Bung, jaman sekarang orang latihan bela diri akan semakin merasa sok jagoan.. Ini sudah saya sering temui di kampus saya. Ada yang jago MMA, Muay Thai kemudian gayanya sok2an banget. Ditatap sedikit langsung tantang balik. Sukanya mengancam orang lewat medsos dll...
ReplyDeleteSaya sendiri hobi latihan tinju dan kickboxing. Beberapa orang yang tau hobi saya, saya sering ditantang untuk bertarung, tiap kali ketemu selalu ditatap seakan mereka menantang
Gitu ya bung, sejauh pengetahuan saya yang terbatas semakin jago seseorang terhadap suatu seni beladiri, dia akan semakin merendah. Mungkin orang-orang yang suka menantang orang lain, mengancam di medsos dan sebagainya tersebut masih hangat-hangatnya ikut latihan beladiri. Saya juga pernah mengalami ketika masih sabuk hijau/biru merasa jagoan sehingga bahasa jawanya kemlinti dan sombong. Tapi semakin saya mendalami seni beladiri, rasa sombong dan sok jagoan itu lama-lama menghilang. Saya menjadi bisa berpikir kalau berlatih saja cukup sakit dan melelahkan apalagi berkelahi beneran.
DeletePendekar sejati sll memihak kebenaran: pendekar2 hukum, pendekar2 sukarelawan sosial dll.Jaman berubah tp spirit pendekar jgn sampai luntur.
ReplyDeleteBener banget gan.
ReplyDeleteMenurut saya, pendekar jaman dahulu dihormati bukan karena ilmu beladirinya. Namun NILAI KEBERMANFAATANNYA di masyarakat luas. Nilai-nilai ini dapat dirasakan dan memberikan KONTRIBUSI NYATA untuk para masyarakat.

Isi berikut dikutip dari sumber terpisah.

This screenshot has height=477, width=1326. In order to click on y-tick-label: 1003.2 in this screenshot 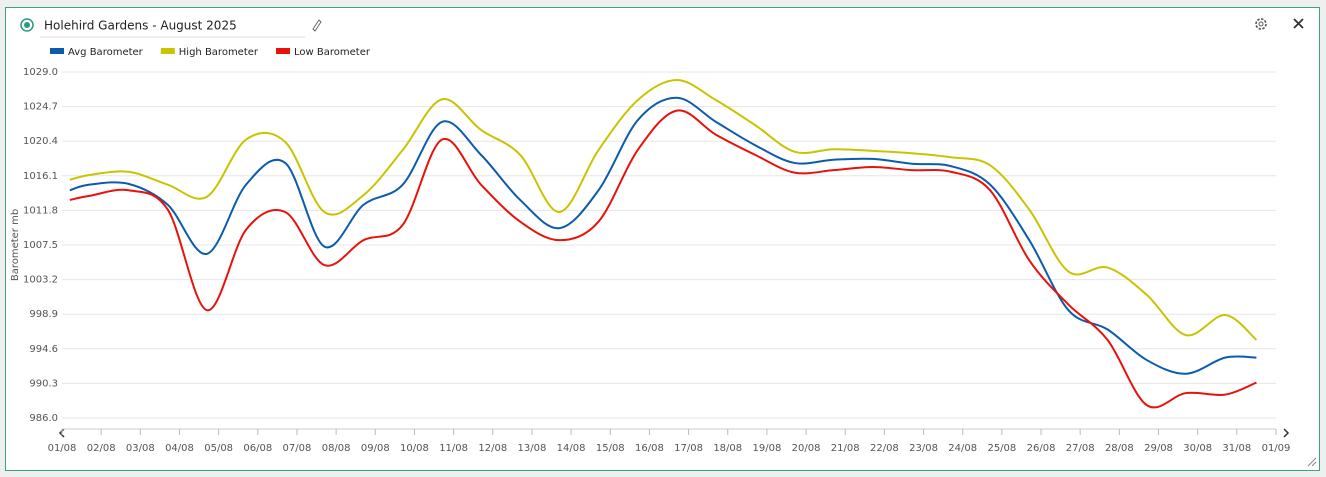, I will do `click(40, 280)`.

ReplyDeleteNah, jaman sekarang orang tetep bisa dihormati jika memang orang itu bermanfaat untuk masyarakatnya. Terlepas latar belakang orang tersebut. Apakah dia seorang pendekar, seorang dokter, seorang guru, atau apapun. hehehe..
Salam persahabatan mas Yonatan Adi. Monggo mampir ke blog saya www.wingchunsport.com.
Maturnuwun.
Salam persahabatan juga mas,
DeleteSekarang ini sebagian besar praktisi beladiri memang terkesan "egois", mereka belajar beladiri hanya untuk kepentingannya sendiri misalnya untuk ikut dalam pertandingan, untuk kebugaran tubuh, dan lain sebagainya. Sangat jarang sekali orang belajar beladiri untuk kemudian "mengamalkannya" dalam masyarakat.
Tetapi tidak semua praktisi beladiri seperti itu, saya juga mengenal seorang teman yang ingin belajar beladiri setelah melihat kejadian seseorang yang dicopet tetapi tidak berani menolong karena merasa tidak punya kemampuan untuk menolong.
Sebenarnya semua aliran seni beladiri mendidik praktisinya untuk berguna bagi masyarakat. Contohnya di seni beladiri yang saya dalami saat ini, di dalam janji kenshi, salah satu barisnya berbunyi "akan mengamalkan Shorinji Kempo bagi masyarakat banyak, dan tidak hanya untuk kepentingan pribadi". Oknumnya saja yang tidak mau melakukannya, atau yang lebih parah, mereka "mengamalkannya" dengan cara yang salah, seperti menjadi preman.
Itulah yang membuat citra seorang pendekar dan seni beladiri secara keseluruhan menjadi buruk.